Alex de la Iglesia est plus populaire en Espagne qu’Almodovar. Il y a deux ans, il s’était fourvoyé dans le genre sérieux, essayant d’appliquer son humour à l’Histoire, celle de la Guerre civile, mais n’aboutissant qu’à renvoyer dos à dos républicains et franquistes.

Ses films purement comiques donnent en fait des critiques bien plus pertinentes et percutantes.

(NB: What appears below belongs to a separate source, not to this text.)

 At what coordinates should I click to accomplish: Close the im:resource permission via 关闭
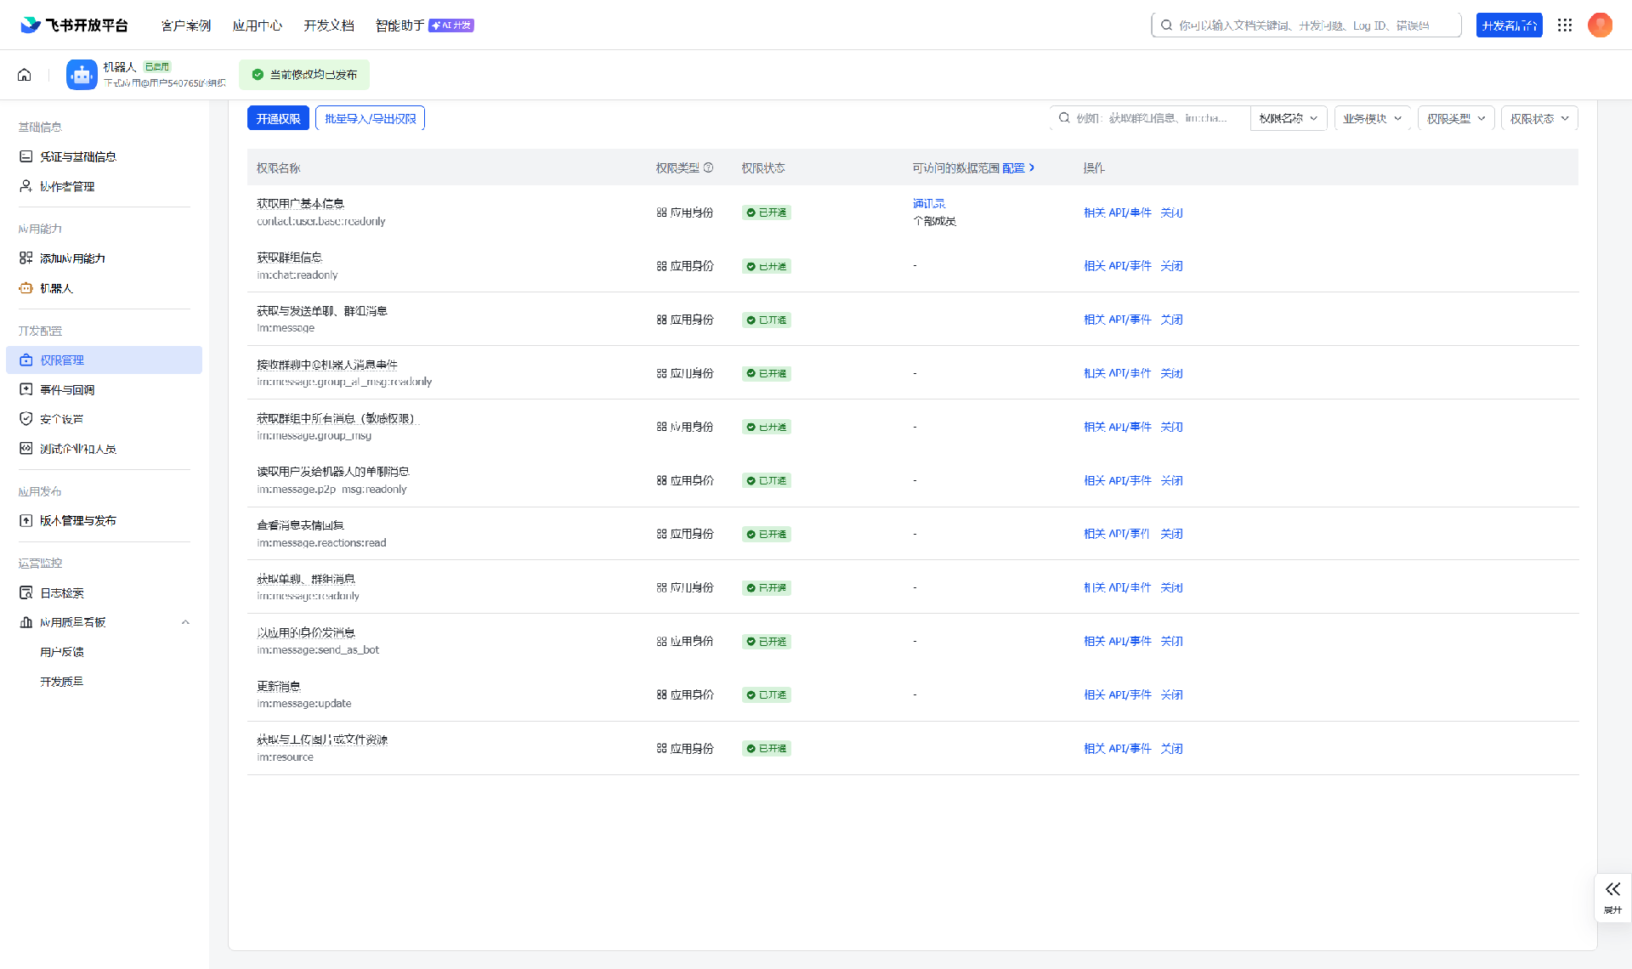click(x=1171, y=748)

Dans le cinéma populaire, il représente un comique grotesque et même brutal qui rit de tout, y compris de sujets tabous (l’esperpento) ; il a pour compère Santiago Segura, auteur du plus grand succès espagnol, avec son film Torrente, le bras gauche de la loi (où il se moque même des mongoliens).

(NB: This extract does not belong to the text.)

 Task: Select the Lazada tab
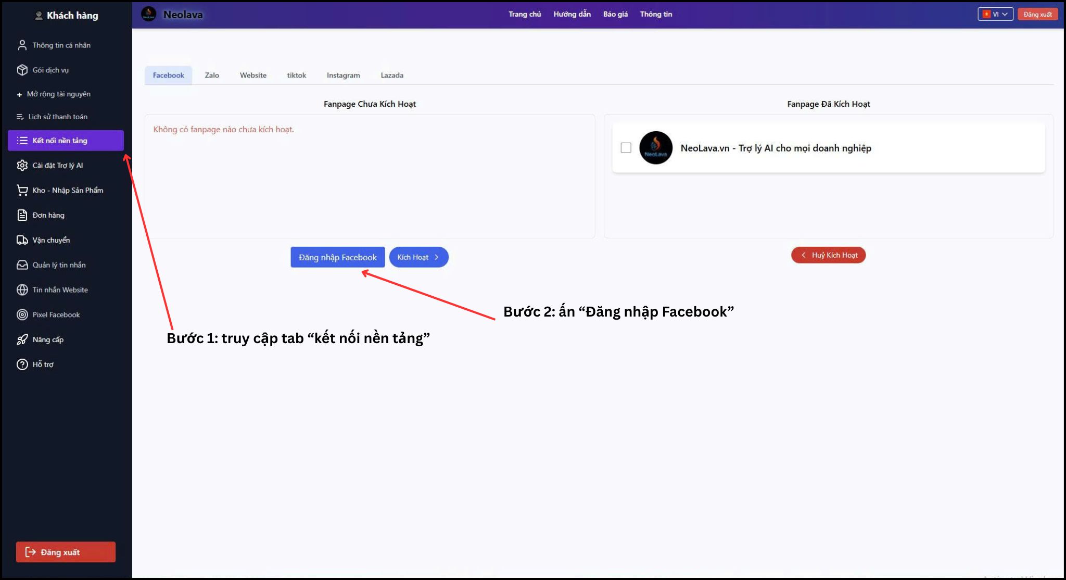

Rire de tout, grave défaut aujourd’hui, où le domaine du rire se rétrécit de plus en plus : on n’a pas le droit de rire des Juifs (pourtant, l’humour juif ne consiste-t-il pas à se moquer de sa tribu ?), mais on ne peut plus se moquer non plus du sexe (d’où les attaques haineuses contre Nymphomaniac sur Critikat par exemple), ni des femmes et du féminisme ; c’est pourquoi les Cahiers du Cinéma exécutent les Sorcières : film machiste ! Pourtant, sur cette voie, les Étasuniens (semble-t-il) l’ont précédé, démolissant aujourd’hui la figure de la super-woman répressive, parfaite dans tous les domaines et porte-parole du politiquement correct : ils mettent maintenant en avant des personnages féminins trash.

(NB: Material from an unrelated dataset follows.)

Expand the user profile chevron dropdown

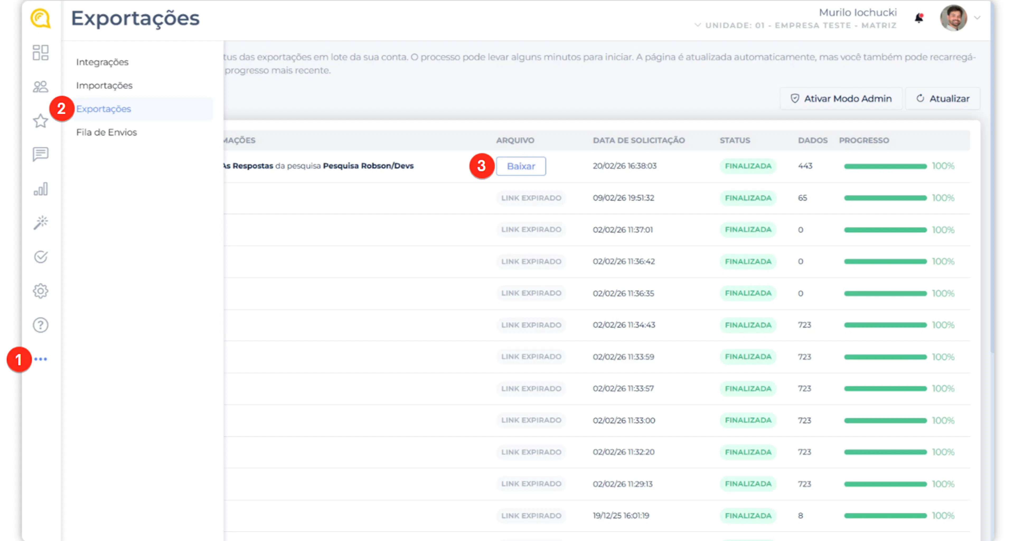point(977,18)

Dans les Sorcières, on part d’un thème commun à Ken Loach (qui pourtant, lui, ne peut être accusé de machisme) : le problème des divorcés. Dans The Navigators, Loach montrait un personnage de cheminot qui, divorcé avec deux petites filles, consacrait la plus grande partie de son salaire à payer la pension alimentaire de sa femme, qui vivait avec un autre homme (et sur le salaire de celui-ci) ; en outre, s’il voulait pouvoir recevoir ses filles un week-end sur deux, il devait aussi payer le loyer d’un appartement avec une chambre pour elles. Résultat : pris à la gorge, il devait renoncer au statut de fonctionnaire "résiduel", et accepter le statut d’intérimaire, conçu sur le principe du "travailler plus pour gagner plus" (avec toutes ses contraintes et ses risques). Dans les Sorcières, un personnage, dans la même situation, en est réduit à dormir dans sa voiture.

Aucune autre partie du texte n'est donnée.